Algorithm for allocating resources; one resource per one user who accepts it

Question

I am looking for an algorithm for the following problem:

I have a set of users and a set of books.

Every user has their own set of favorite books, which may be empty, and is a subset the set of books.

We can assume that every book is a favorite book of at least one user.

Ideally I want to distribute ONE book to every user that has at least one favorite book.

A user may only receive one of its favorite books.

Sometimes it's not possible to distribute one book to every user, because there are more users than books, or because a user has no favorite books, or due to the specific details of users, books and favorite books.

One book cannot be distributed to more than one user.

Distribution A is better than distribution B if A distributes more books than B.

An "acceptable distribution" is one that follows the rules above, and cannot be improved without reallocating a book, i.e. taking a book away from a user that already got a book.

An "optimal distribution" is an acceptable distribution that distributes a maximum number of books.

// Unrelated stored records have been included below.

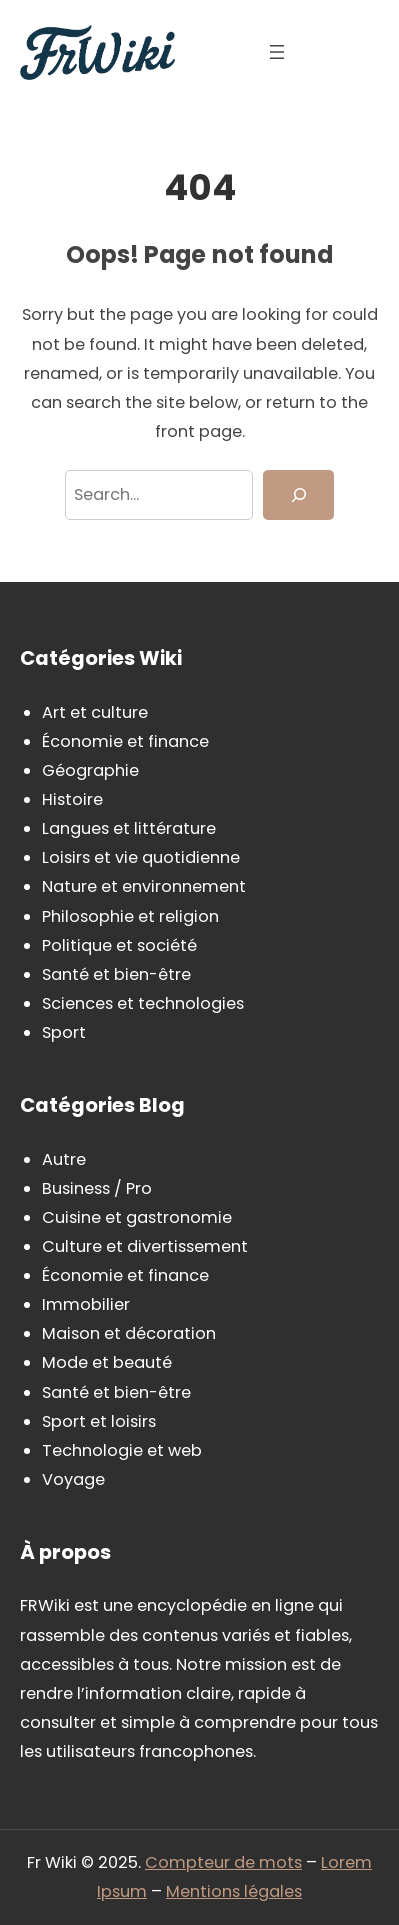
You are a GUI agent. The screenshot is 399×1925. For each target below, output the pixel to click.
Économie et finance (125, 741)
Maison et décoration (129, 1333)
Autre (64, 1159)
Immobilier (86, 1304)
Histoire (72, 799)
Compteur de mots (223, 1862)
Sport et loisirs (99, 1421)
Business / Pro (97, 1188)
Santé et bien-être (116, 974)
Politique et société (119, 945)
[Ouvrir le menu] (277, 52)
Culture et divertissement (145, 1246)
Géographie (90, 770)
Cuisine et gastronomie (137, 1217)
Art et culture (95, 712)
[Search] (298, 495)
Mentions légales (234, 1891)
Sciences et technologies (143, 1003)
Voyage (73, 1479)
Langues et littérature (129, 828)
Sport (64, 1032)
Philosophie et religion (130, 916)
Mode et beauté (107, 1362)
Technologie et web (122, 1450)
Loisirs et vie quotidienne (141, 857)
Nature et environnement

I do not have a formal analysis whether this problem can be accurately solved in a polynomial time. So maybe the best polynomial-time alternative there is out there is something such as a probabilistic algorithm.

Ideally I would like to have a polynomial-time algorithm that would always find an optimal distribution.

If it's not possible to have such an algorithm, then I would like to have an alternative polynomial-time algorithm that would find an acceptable distribution that in high probability is quite close to an optimal distribution.

Answer 1

Create a bipartite graph $G = (B+U, E)$, where $B$ is the set of books and $U$ is the set of users. The set $E$ contains an edge $(b,u)$ for every pair $(b,u) \in B \times U$ such that $b$ is one of the favorite books of $u$.

To find an optimal solution, you just need to find a maximum cardinality matching of $G$.

A way to do this is to modify $G$ as follows: direct the edges of $G$ towards $B$, add two new vertices $s,t$, add all edges $(s,b)$ for $b \in B$, and finally add all edges $(u,t)$ for $u \in U$. Now you can find a maximum flow $f$ between $s$ and $t$ using any polynomial-time algorithm and unitary edge capacities. An optimal matching contains all edges $(b,u) \in E$ such that $f(b,u)=1$.